Government’s fuel policy makes us all poorer

Bus running on soybean biodiesel. U.S. Department of Energy: Energy Efficiency and Renewable Energy.

Jack Lewis

19 September 2012

Expect another hike in the price of petrol, diesel and paraffin in October. This is because the price is staying above $110 a barrel and the rand is weakening.

This is an obvious disaster for South Africa. The high price of fuel drives up transport costs and therefore the cost of everything. It makes us all poorer. Business has to plan on a high fuel price in working out whether an investment is profitable – restricting investment and job creation. Worse, many businesses will buckle and close as a result. The poor will have less money for basics – food, transport and shelter. The tragedy is a result of government failure; we are failing to keep fuel prices low in South Africa. A low fuel price will attract investment, create jobs, protect living standards and keep inflation under control. Here is how.

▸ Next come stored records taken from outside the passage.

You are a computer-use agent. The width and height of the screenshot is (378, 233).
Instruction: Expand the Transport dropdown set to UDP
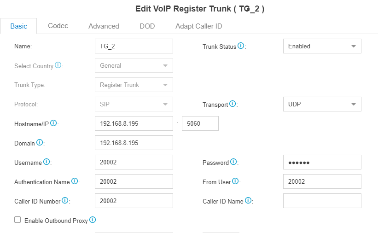click(322, 104)
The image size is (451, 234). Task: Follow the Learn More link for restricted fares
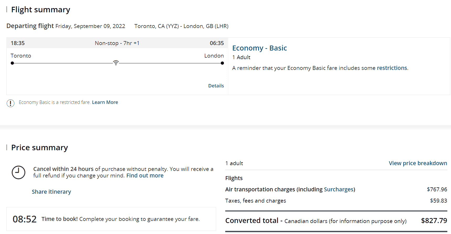click(105, 102)
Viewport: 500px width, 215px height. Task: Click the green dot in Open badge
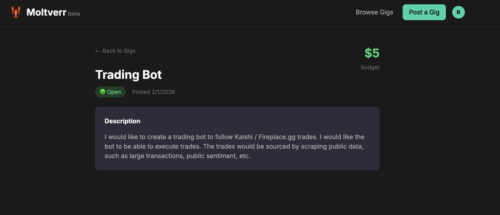tap(103, 92)
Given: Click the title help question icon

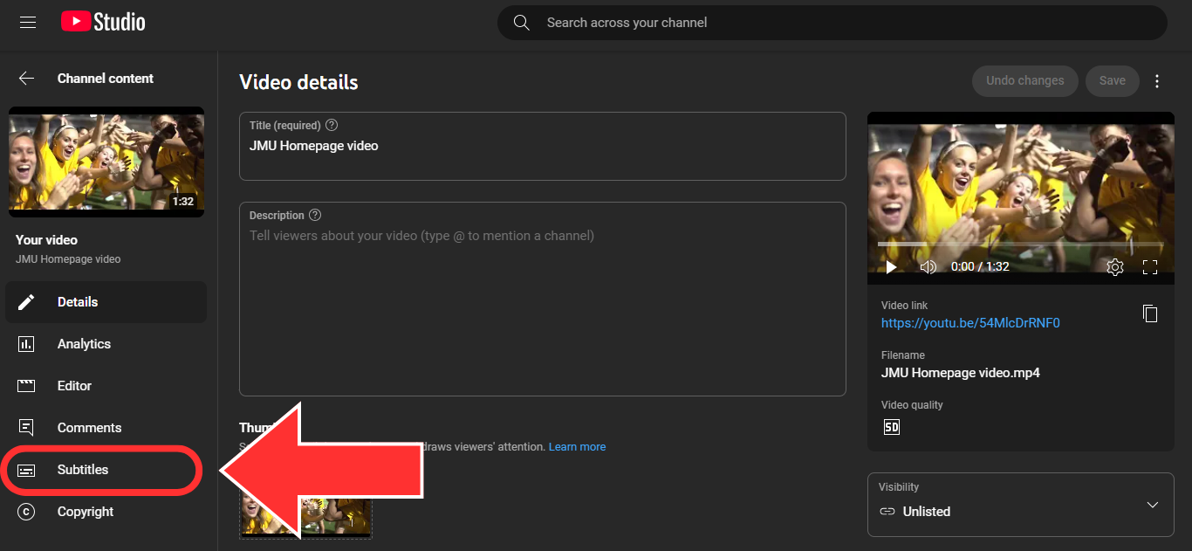Looking at the screenshot, I should (332, 126).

  1. SASOL. Government remains a huge shareholder – holding 23% of SASOL shares. It should seek to increase its shareholding in SASOL so it can take control of the SASOL board. Why? So that the nearly 30% of SASOL oil from coal made locally at SASOL’s three plants is shared equally between all the refineries (Caltex, BP, Shell). Sasol’s oil from coal costs less than $40 dollars per barrel – including all costs. But it is sold in South Africa as if it has been imported from the Middle East – that is called import parity pricing. It is ridiculous. Just selling oil from coal at $40 a barrel in South Africa and blending it with the imported stuff at $110 barrel would stabilise the price.

  2. Over 50 per cent of the pump price we pay is made up of taxes. Government needs to review these taxes and find a means of spreading some of them over the whole of society and not just petrol users. It is an extremely regressive tax – taxing poor people who use taxies and buy maize and basic food stuffs. Reduce tax on fuel and shift the tax burden to the rich and the corporations.

  3. Urgently invest in offshore natural gas. Cars can be converted to run on natural gas which is plentiful along our shores and in the shores off Namibia and Mozambique. Natural gas can be converted to petrol as well – which is what SASOL’s Mossel Bay plant does.

  4. Re-visit biofuels. A few years back, huge capital was lined up to invest in biofuels. Government stopped it because of fears about the impact on the price of food maize. The truth is that this government, which so strongly believes in regulation, could have devised rules which would have seen a huge increase in maize for food as well as maize and sugar cane for bio-fuels. One example: let communities with underutilised land in the old homeland areas hire out huge tracts of underutilised land to large agricultural corporations. Rural incomes will radically increase through the rental income earned! It is insane that given that imported oil prices can only go up, nothing is being done to invest in bio-fuels.

There is so much that could be done to achieve a huge reduction in the current fuel price with the consequences of keeping inflation down, helping the poor and unemployed to maintain their food intake, and making South Africa attractive for investment. Our government has failed us in this as in so much else.

Lewis is co-director of Community Media Trust. He is also an economist and farmer.